In his speech, the Health System Strengthening Officer for Universal Health Coverage at WHO, Dr. Yao Théodore said that according to recent estimates published by the International Labor Organization (ILO), 2.78 million workers lose their lives due to accidents at work and occupational diseases every year. According to him, 2.4 million of those deaths are attributable to occupational diseases alone, while 373 million victims of work accidents and non-fatal occupational diseases. He also said that this situation is alarming especially in developing countries where part of the people carries out dangerous activities such as agriculture, fishing, construction and mining.
Dr. Yao pointed out that the number of workers who lose their lives due to accidents at work and occupational diseases continue to increase while in 2007 the International Labor Organization recorded 2 million workers, of whom 85% were due occupational diseases including musculoskeletal, broncho-pulmonary, cancer, cardiovascular, depression, … as indicated by Dr. Ciza Alphonse in his presentation in relation to the global action plan for workers’ health.

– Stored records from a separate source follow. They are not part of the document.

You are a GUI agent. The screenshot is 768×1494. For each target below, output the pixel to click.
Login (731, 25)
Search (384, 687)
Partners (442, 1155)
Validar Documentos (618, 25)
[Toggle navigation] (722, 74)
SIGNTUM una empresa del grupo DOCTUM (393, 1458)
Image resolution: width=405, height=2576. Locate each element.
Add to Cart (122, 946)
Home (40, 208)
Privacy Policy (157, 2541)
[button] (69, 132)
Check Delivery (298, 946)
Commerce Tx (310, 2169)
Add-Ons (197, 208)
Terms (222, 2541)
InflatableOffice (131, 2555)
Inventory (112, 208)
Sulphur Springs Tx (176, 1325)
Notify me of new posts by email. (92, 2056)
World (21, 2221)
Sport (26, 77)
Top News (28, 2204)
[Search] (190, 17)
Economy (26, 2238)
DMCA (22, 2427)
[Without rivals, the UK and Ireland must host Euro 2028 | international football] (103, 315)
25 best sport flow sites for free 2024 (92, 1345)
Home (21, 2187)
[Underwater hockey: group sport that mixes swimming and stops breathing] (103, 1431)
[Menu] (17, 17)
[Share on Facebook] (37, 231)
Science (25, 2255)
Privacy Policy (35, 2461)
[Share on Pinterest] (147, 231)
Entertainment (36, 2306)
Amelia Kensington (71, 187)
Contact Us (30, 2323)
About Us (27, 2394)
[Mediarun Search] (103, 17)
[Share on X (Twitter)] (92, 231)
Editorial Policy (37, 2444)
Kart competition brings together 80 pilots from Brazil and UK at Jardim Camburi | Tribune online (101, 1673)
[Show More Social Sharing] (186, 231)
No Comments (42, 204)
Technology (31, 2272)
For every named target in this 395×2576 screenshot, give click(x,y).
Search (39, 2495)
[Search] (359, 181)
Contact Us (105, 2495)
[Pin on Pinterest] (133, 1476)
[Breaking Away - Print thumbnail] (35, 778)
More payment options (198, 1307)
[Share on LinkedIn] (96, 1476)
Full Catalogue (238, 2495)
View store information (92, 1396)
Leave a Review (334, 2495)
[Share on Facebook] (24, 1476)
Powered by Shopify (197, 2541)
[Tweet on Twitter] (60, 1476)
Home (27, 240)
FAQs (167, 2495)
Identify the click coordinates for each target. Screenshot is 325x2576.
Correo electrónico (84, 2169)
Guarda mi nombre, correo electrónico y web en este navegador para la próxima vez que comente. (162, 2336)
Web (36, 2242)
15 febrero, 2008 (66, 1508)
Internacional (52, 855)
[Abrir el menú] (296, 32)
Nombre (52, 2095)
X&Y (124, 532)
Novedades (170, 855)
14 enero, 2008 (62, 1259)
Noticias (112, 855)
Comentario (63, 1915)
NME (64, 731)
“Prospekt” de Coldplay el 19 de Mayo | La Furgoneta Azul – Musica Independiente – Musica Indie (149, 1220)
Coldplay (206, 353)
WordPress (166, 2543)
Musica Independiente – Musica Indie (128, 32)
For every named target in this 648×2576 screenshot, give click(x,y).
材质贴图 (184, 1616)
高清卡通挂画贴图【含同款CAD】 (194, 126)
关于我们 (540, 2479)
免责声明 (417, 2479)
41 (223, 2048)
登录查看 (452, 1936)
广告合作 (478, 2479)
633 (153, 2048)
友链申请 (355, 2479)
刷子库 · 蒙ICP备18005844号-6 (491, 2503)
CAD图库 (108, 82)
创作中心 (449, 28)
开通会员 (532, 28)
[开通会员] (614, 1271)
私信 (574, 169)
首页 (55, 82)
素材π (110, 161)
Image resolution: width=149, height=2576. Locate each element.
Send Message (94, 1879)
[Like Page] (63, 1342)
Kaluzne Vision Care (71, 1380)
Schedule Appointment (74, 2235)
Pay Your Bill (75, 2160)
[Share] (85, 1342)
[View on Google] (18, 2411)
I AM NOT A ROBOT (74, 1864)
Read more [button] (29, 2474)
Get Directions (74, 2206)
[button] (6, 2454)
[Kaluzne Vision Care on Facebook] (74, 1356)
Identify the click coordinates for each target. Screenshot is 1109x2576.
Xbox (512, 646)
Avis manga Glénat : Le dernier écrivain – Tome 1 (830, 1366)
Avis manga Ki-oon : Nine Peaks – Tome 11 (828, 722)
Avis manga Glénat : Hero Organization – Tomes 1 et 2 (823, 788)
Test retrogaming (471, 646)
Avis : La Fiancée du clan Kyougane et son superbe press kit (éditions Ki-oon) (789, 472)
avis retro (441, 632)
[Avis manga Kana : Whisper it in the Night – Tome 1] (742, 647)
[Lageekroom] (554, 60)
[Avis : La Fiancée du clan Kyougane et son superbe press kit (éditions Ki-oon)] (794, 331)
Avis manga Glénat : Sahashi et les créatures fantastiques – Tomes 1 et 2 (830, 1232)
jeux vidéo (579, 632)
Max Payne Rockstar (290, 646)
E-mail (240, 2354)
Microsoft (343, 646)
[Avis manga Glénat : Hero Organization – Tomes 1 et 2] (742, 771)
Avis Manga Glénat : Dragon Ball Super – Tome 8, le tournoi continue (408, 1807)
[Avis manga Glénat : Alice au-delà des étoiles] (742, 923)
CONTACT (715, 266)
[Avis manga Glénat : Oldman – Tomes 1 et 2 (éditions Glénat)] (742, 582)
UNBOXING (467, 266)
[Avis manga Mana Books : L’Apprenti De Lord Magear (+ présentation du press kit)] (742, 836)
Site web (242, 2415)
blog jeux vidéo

According to Dr. Yao, it is imperative to deal with that situation on a global and national scale by developing effective prevention strategies. Dr Yao underlined that the prevention of occupational risks and the development of health and safety at work cannot be done without strengthening surveillance with the development of a database to better support occupational health policies and national action plans, define the minimum services to be provided in each country for the primary prevention of health and safety at work but also in the reinforcement of skills through training and the exchange of information on risk factors.
The person in charge of strengthening the health system for universal health coverage at the WHO commended the efforts that the government of Burundi has already undertaken to provide workers and civil servants with working conditions favorable to their development, hence a boost hand of the latter in the process of developing the national health and safety at work policy in Burundi aimed at offering all Burundians a state of complete physical, mental and social well-being necessary for their development and their contribution to the development of the country.
The Permanent Secretary at the Ministry of Public Service, Labor and Employment explained that in 2020, Burundi was chosen in Africa to set up a country program for care work for a period of 4 years ranging from 2020 to 2023. He indicated that this program recommended that Burundi establish a national policy on health and safety in the workplace, because according to her, it has often been observed that in the workplace, workers especially civil servants are not covered for health care in the event of an accident at work. We do not care about the working conditions in which civil servants work.
According to the permanent secretary at the ministry in charge of the public service, these stakeholders have come together to put in place a national policy on health and safety at work so that the worker and especially the employers take this policy into account by taking support workers in the event of an accident at work and that they can improve their performance at work.